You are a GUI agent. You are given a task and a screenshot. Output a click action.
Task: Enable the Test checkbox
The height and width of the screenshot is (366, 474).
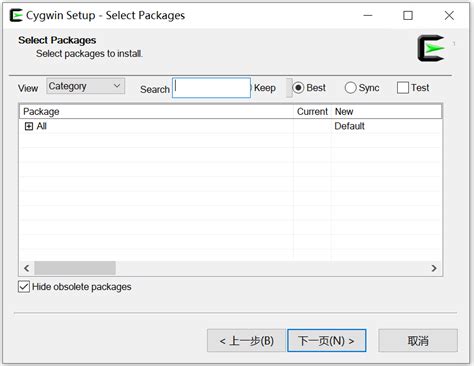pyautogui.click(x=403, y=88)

--

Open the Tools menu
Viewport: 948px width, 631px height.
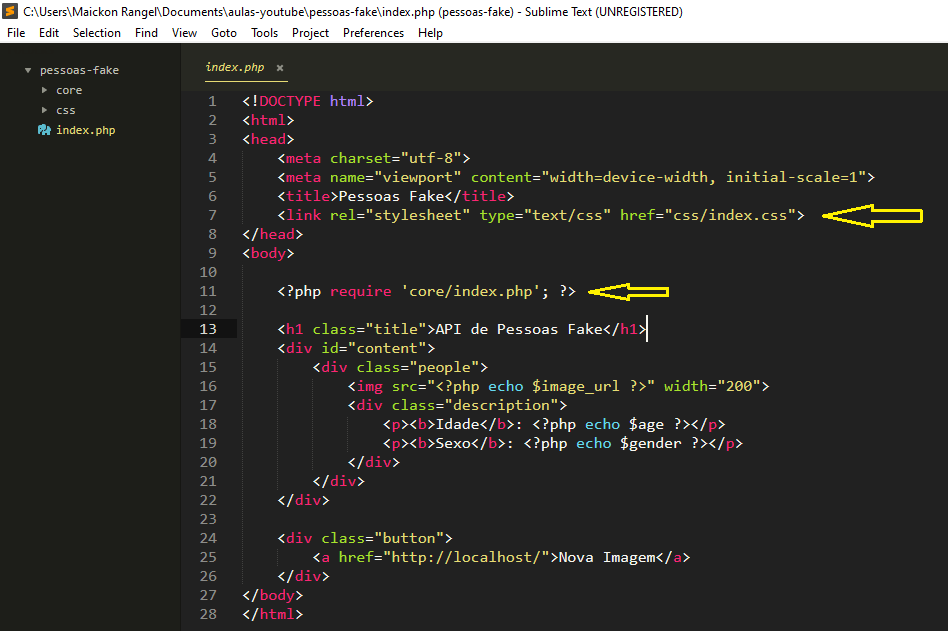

==

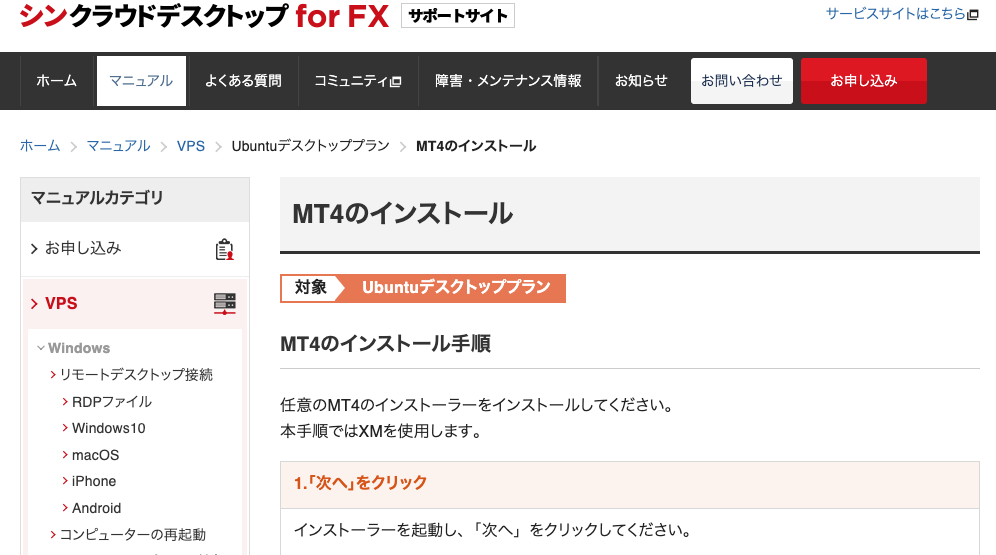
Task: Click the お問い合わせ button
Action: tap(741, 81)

TRY IT: Beginning with the line containing "Open the Tools menu" and ending with the line containing "Viewport: 948px width, 631px height.", extract those lines exactly from the listing above, and only those.

PROBLEM SOLUTION:
Open the Tools menu
Viewport: 948px width, 631px height.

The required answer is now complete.